Introduction to Artificial Intelligence

Assignment 1

Environment simulator and agents for the Harassed Citizen Problem

In this first exercise you are asked to implement an environment simulator that runs a path optimization problem with resources and locks. Then, you will implement some agents that live in the environment and evaluate their performance.

We are given a weighted graph, and the goal is to travel as cheaply as possible from a given start vertex to a given goal vertex. However, unlike standard shortest path problems in graphs, which have easy known efficient solution methods (e.g. the Dijkstra algorithm), here the problem is that some of the vertices are blocked, and can only unblocked if the agent is carrying an apporpriate resource (key), which can be found in other vertices of the graph (which may also be blocked). This is a problem encountered in many real-world settings, such as when you try to construct housing: you need to purchase land, obtain building permits, etc. But to do that you must obtain proofs that you have (or are) a licensed constructor. You also have to have sufficient funds, etc. and must pass many steps of obtaining permits to obtain permits in varous steps of the bureaucracy.

Harassed Citizen problem environment

The environment consists of a weighted unidrected graph. Each node can contain resources (keys), and may or may not be blocked. Resources (keys) and blockages (locks) all have IDs: a key is intended to act on a lock with the same ID. An agent at a vertex automatically picks up all the keys at this vertex just before starting the next move. If resource limit is enforced, the resources with the smallest IDs are picked. Entering a locked vertex is only possible when the agent has the appropriate key, at which point the lock and key both disappear.

An agent can only do no-op (costing 1) or traverse actions. The cost of traverse actions is equal to the edge weight. The action always succeeds if the target vertex is unblocked (or becomes unblocked due to having the correct key(s)), and fails otherwise. For a failed action, the agent stays at the same location but still pays the cost of traversal.

The simulator should keep track of score, i.e. the number of actions done by each agent, and the total cost encurred by the agent for traversing edges, etc.

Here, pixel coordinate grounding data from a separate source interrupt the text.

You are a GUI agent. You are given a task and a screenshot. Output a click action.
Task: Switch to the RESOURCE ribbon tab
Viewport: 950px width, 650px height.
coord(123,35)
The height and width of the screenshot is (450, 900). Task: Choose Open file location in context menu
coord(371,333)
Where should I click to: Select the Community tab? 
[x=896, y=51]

Implementation part I: simulator + simple agents

Initially you will implement the environment simulator, and several simple (non-AI) agents. The environment simulator should start up by reading the graph from a file, in a format of your choice. We suggest using a simple adjancency list in an ASCII file, that initially specifies the number of vertices. For example (comments beginning with a semicolon):

#V 4    ; number of vertices n in graph (from 1 to n)

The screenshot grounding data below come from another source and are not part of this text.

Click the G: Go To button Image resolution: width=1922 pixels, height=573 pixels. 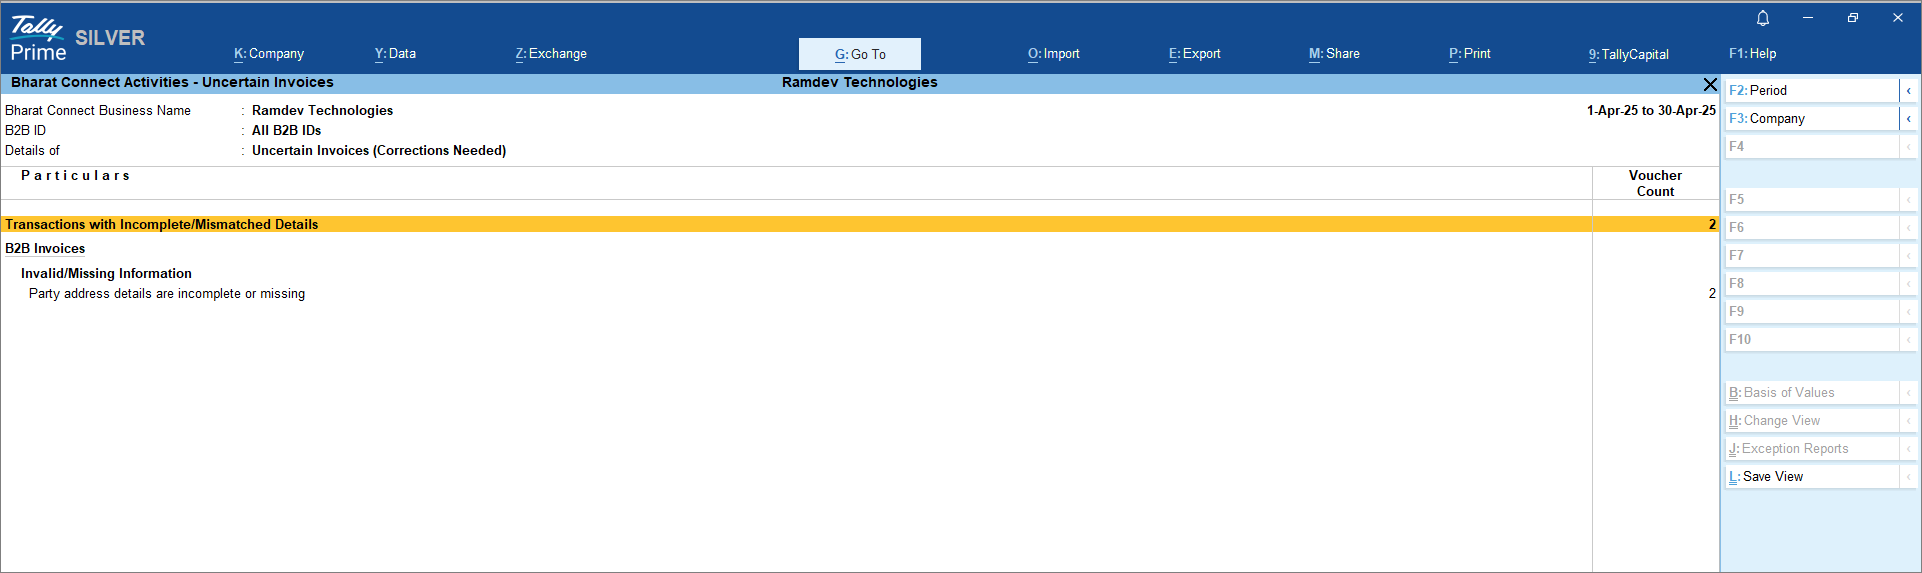click(x=860, y=54)
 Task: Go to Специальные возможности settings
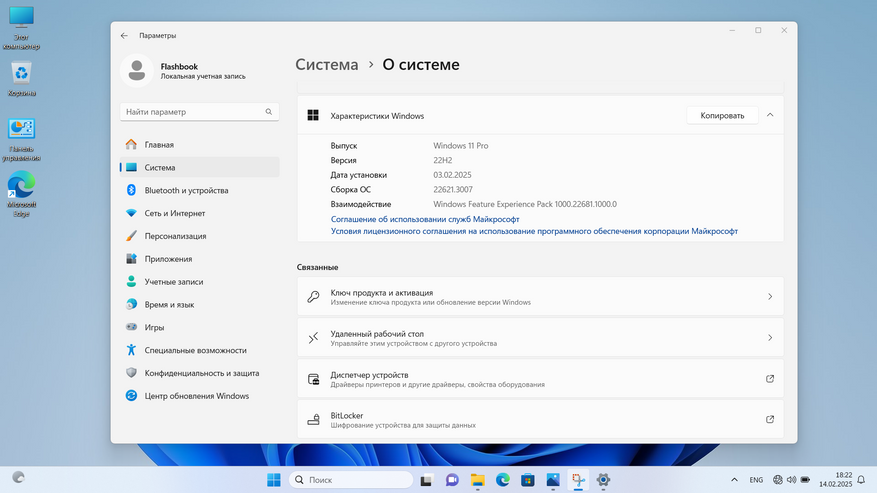click(195, 350)
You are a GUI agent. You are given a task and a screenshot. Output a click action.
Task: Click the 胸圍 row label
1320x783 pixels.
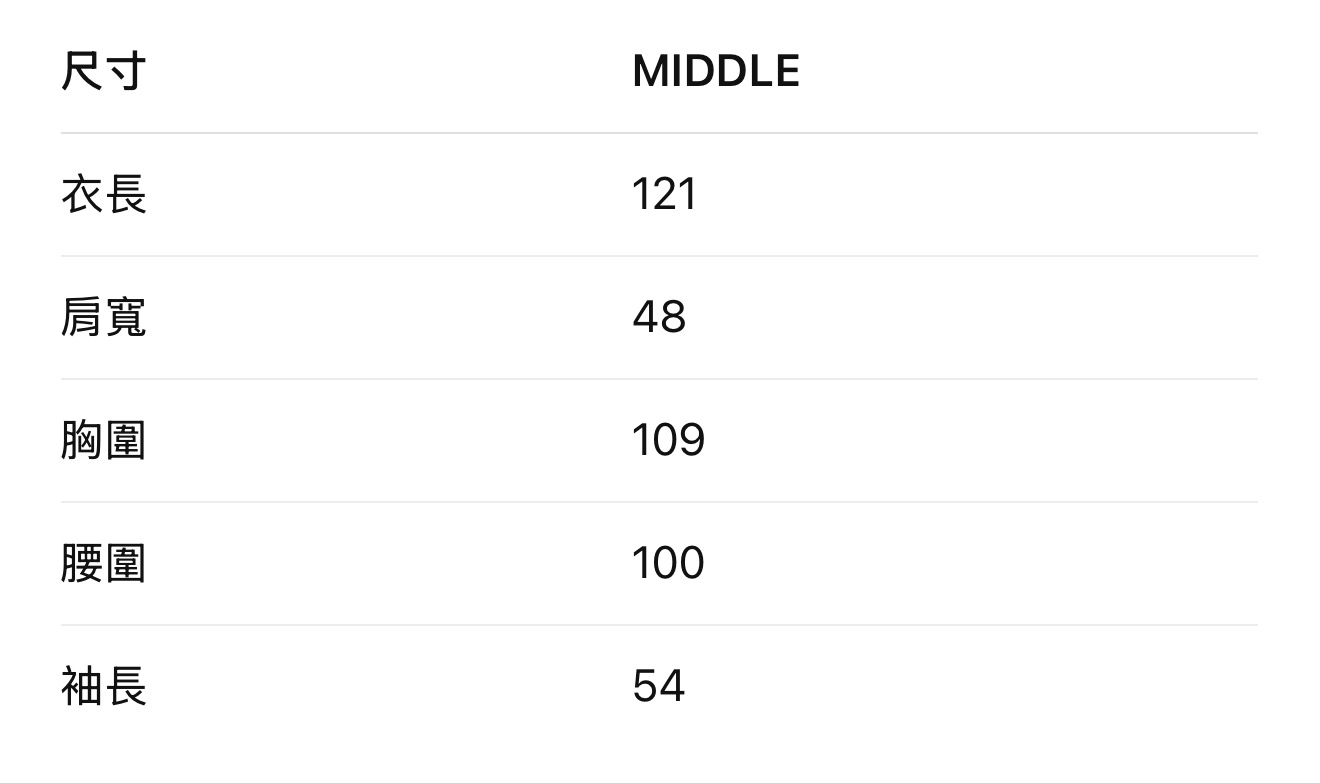(x=103, y=440)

#E 1 2 W1                 ; Edge from vertex 1 to vertex 2, weight 1
#E 3 4 W1                 ; Edge from vertex 3 to vertex 4, weight 1
#E 2 3 W1                 ; Edge from vertex 2 to vertex 3, weight 1
#E 1 3 W4                 ; Edge from vertex 1 to vertex 3, weight 4
#E 2 4 W5                 ; Edge from vertex 2 to vertex 4, weight 5
#V 1 K 1 Form1            ; Vertex 1 initially contains a key with ID 1. Last word is an optional NAME of resource/key
#V 1 K 2 BribeMoney       ; Vertex 1 initially contains a key with ID 2.
#V 2 L 1 FileForm         ; Vertex 2 is blocked, requires key ID 1 to unblock. Last word is optional NAME of block
#V 2 L 2 HungryOfficial   ; Vertex 2 is blocked, requires key ID 2 to unblock.

The simulator should query the user about the number of agents and what agent program to use for each of them, from a list defined below. Initialization parameters for each agent (initial and goal position) are also to be queried from the user.

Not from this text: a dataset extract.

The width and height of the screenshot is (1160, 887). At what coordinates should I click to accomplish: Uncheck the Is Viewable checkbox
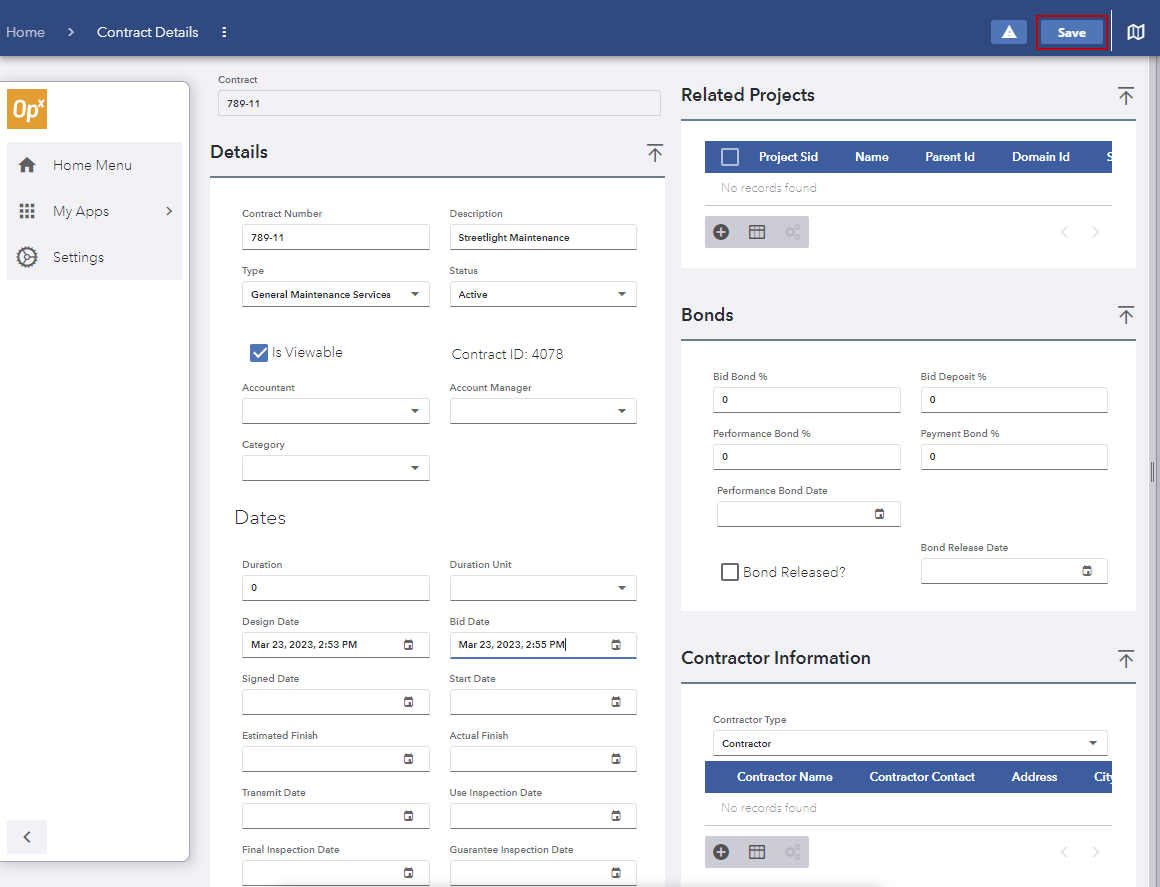(259, 353)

After the above initialization, the simulator should run each agent in turn, performing the actions retured by the agents, and update the world accordingly. Additionally, the simulator should be capable of displaying the state of the world after each step, with the appropriate state of the agents and their score. A simple screen display in ASCII is sufficient (no bonuses for fancy graphics - this is not the point in this course!).

Each agent program (a function) works as follows. The agent is called by the simulator, together with a set of observations. The agent returns a move to be carried out in the current world state. The agent is allowed to keep an internal state (for example, a computed optimal path, or anything else desired) if needed. In this assignment, the agents can observe the entire state of the world.

You should implement the following agents:

A human agent, i.e. print the state, read the next move from the user, and return it to the simulator. This is used for debugging and evaluating the program.
A greedy agent, that works as follows: the agent should compute the shortest currently unblocked path to its goal, and try to follow it. If there is no such path, do no-op.
A greedy key collector agent, that works as follows: the agent should compute the shortest unblocked path (counting each edge as 1, ignoring the weights) to the nearest key location, and traverse the first edge on that path. Prefer the lowest-numbered node in case of ties. If there is no such path, do no-op.

At this stage, you should run the environment with three agents participating in each run: one greedy agent, one key collector agent, and one other agent that can be chosen by the user. Your program should display and record the scores. In particular, you should run the greedy agent with various initial configurations. Also, test your environment with several agents in the same run, to see that it works correctly. You would be advised to do a good job here w.r.t. program extensibility, modularity, etc. much of this code may be used for some of the following assignments as well.

Implementation part II: search agents

Now, after chapter 4, you will be implementing intelligent agents (this is part 2 of the assignment) that need to act in this environment. Each agent should assume that it is acting alone, regardless of whether it is true. You will be implementing a "search" agent as defined below. All the algorithms will use a heuristic evaluation function of your choice.

A greedy search agent, that picks the move with best immediate heuristic value.
An agent using A* search, with the same heuristic.
An agent using a simplified version of real-time A*.

The performance measure will be composed of two parts: S, the agent's score, and T, the number of search expansion steps performed by the search algorithm. The performance of an agent will be:

   P = f * S + T

Clearly, a better agent will have P as small as possible. The parameter f is a weight constant. You should compare the performance of the three agents (each acting alone) for the following values of f: 1, 100, 10000. Note that the higher the f parameter, the more important it is to expend computational resources in order to get a better score!

Bonus version: construct a search agent as above, but in addition allow one key collector agent also acting in the environment. Your search agent needs to take this into account. Observe that although this seems to be a multi-agent problem, the fact that key collector agents are perfectly predictable makes this in essence a single agent search problem.

Addtional bonus - theoretical: What is the computational complexity of the Harasssed Citizen Problem (single agent)? Can you prove that it is NP-hard? Or is it in P? If the latter, can you design an algorithm that solves the problem in polynomial time?

Deliverables

The program and code sent to the grader, by e-mail or otherwise as specified by the grader, a printout of the code and results. A document stating the heuristic function you used and the rationale for selecting this function. Set up a time for frontal grading checking of the delivered assignment, in which both members of each team must demonstrate at least some familiarity with their program...

Due date for part 1 (recommended, not enforced): Thursday, November 10.

For the complete assignment: Thursday, November 24.